Terzo, i dipendenti dell’amministrazione dei Monopoli (o della Sogei, che gestisce il Totalizzatore nazionale) hanno avuto un vantaggio informativo ancora più forte. Potendo accedere ai dati delle schedine giocate fino a pochi minuti dalla chiusura del concorso, avrebbero potuto calcolare – con l’unica incognita del risultato della partita Fiorentina-Prato – le vincite unitarie. A quel punto, era un gioco da ragazzi scegliere se giocare o meno.

Vi è insomma uno spazio (ovviamente solo potenziale, ma è quanto basta) per l’insider trading. Se si trattasse di mercato dei capitali, vi sarebbero gli estremi per un intervento immediato della Consob. Trattandosi di un concorso su base sportiva, vi sarà soltanto il ritorno d’immagine negativa, un clamoroso autogol.

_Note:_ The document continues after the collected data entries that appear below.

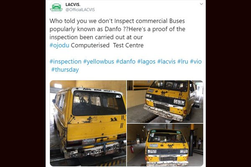Open the #yellowbus hashtag
Image resolution: width=251 pixels, height=167 pixels.
99,61
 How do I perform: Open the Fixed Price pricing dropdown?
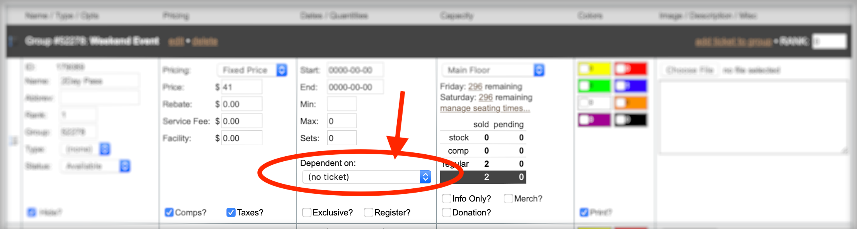(252, 70)
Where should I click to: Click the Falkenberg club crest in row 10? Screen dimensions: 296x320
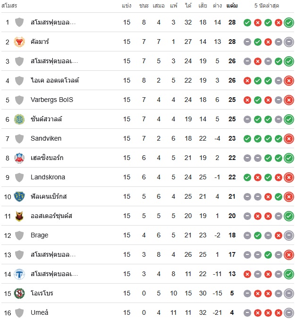[19, 196]
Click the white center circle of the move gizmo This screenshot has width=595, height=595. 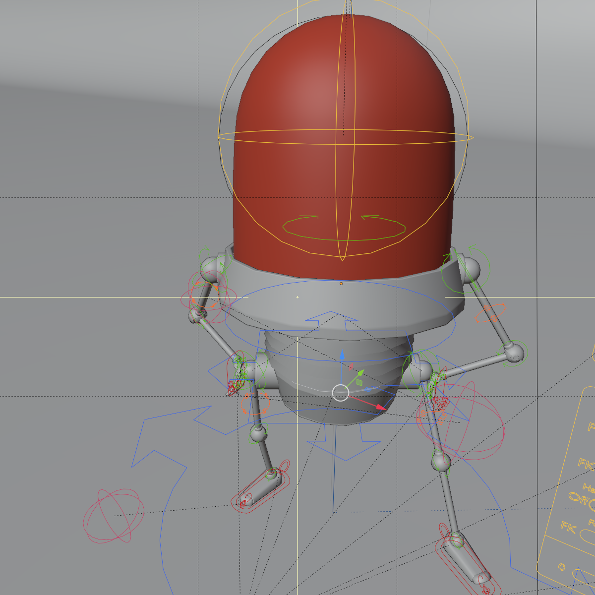(340, 393)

La regola di attribuire alle partite non disputate il risultato ritenuto più probabile dagli scommettitori è stata pensata per ovviare a situazioni impreviste “normali”, quali possono essere una o due partite (su quattordici) rinviate per nebbia. L’unica risposta corretta a un imprevisto di dimensioni eccezionali quale quello verificatosi il 24 agosto sarebbe stato annullare il concorso e restituire le somme versate agli scommettitori.